After explaining the this idea, the first speaker presented the following formula:

“Odds” = LRautosomal x LRY-STR x 1/N         (1)

She attributed this formula to the California state DNA laboratory that does familial searching in that state. In this equation, N is the size of the database, LRautosomal is the likelihood ratio for the partial match at a set of autosomal STR loci, and LRY-STR is the likelihood ratio for the matching Y-STR haplotype.

She described this as a Bayesian computation that could lead to statements in court such as “there is a 98% probability” that the person whose DNA was found at the crime scene is a brother of Joe Smith, a convicted offender whose DNA profile is in a DNA database.

There are three interesting things to note about these suggestions. To begin with, it is not clear why such a statement would be introduced in a trial. By the time the suspect has become a defendant, a new sample of his DNA should have been tested to establish a full match to the crime-scene sample. At that point, why would the judge or jury care whether defendant is related to a database inhabitant. The relevance of the DNA evidence lies in the full match to the crime-scene sample, and the jury need not consider whether the defendant is a relative of someone not involved in the alleged crime. (One might ask whether the trawl through the database somehow degrades the probative value of the full match, but, if anything, it increases it. [1])

The issue could arise, however, if police were to seek a court order or search warrant to collect a DNA sample from the suspect. At that point, they would need to describe the significance of the partial match to the convicted offender.

This possibility brings us to the second noteworthy point about equation (1). The “odds” (or the corresponding probability) are not the way to present the weight of the partial match. Consider the prior probability of a match in a small database, say, of size N=2. Prior to considering the partial match, why would one think that the probability of a database inhabitant being the sibling of the criminal who resides outside the database is 1/N = 1/2? It is quite improbable that the database of two people includes a relative of every criminal who leaves DNA at a crime-scene. The a priori probability for a small database must be closer to 0 than 1/N.

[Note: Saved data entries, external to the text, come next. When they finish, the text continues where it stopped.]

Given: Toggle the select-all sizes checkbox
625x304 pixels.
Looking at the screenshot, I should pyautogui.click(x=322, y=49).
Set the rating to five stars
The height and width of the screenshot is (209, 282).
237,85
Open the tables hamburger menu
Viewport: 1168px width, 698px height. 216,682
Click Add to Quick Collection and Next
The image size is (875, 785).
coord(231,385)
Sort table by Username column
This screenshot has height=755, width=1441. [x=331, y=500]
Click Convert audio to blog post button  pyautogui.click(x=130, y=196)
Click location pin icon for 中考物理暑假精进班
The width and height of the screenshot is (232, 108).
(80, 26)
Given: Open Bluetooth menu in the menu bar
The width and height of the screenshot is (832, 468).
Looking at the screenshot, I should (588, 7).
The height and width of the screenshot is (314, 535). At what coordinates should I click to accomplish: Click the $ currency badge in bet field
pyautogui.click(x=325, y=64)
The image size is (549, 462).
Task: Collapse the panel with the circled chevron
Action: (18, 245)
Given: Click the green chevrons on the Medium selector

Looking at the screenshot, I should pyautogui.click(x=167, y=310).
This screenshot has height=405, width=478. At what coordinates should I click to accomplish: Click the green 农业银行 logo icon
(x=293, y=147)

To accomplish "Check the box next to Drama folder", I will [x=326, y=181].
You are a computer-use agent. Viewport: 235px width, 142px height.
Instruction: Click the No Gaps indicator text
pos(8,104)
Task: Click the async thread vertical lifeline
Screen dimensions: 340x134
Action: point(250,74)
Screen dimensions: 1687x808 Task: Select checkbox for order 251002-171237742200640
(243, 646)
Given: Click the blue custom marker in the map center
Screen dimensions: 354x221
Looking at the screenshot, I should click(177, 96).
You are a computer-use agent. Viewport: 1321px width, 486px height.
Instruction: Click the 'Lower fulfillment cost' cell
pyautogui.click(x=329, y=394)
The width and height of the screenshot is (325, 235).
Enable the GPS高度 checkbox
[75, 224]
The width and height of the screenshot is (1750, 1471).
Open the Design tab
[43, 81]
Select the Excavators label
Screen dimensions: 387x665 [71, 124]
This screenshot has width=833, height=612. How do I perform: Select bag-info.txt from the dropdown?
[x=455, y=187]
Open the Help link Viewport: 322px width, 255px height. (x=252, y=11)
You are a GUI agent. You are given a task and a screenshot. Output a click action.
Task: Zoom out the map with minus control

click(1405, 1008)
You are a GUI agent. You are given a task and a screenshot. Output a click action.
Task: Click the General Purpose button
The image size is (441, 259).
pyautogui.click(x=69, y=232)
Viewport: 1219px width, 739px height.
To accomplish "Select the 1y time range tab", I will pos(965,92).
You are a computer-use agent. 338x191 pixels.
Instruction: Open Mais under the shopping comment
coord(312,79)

That the prior probability is less than 1/N is a general result. The only exception occurs when it is absolutely certain that a sibling of the perpetrator is in the database. On that assumption, prior odds of 1 to N-1 are not unreasonable. But that assumption is entirely artificial, and to advise a magistrate that the posterior odds have the value computed according to (1) would be to overstate the implications of the partial match.

The third thing to note about dividing by N is that it accomplishes nothing in producing a viable list of partially matching profiles in a DNA database trawl. The straightforward approach is to produce a short list of candidates in the database whose first-degree relatives might be the source of the crime-scene sample. The minimum value of LRautosomal x LRY-STR should be large enough to keep the two conditional error probabilities (including a candidate when there is no relationship, and not including a candidate when there is a relationship) small. This threshold value does not depend on N. (A later speaker made this observation.)

Equation (1), it seems, is useless. Instead, the magistrate should be told the value of the LR and how often such large LRs would occur when a crime-scene sample comes from a relative versus how often it would occur when it comes from an related person.


1. David H. Kaye, 2009, Rounding Up the Usual Suspects: A Legal and Logical Analysis of DNA Database Trawls, North Carolina Law Review, 87(2), 425-503.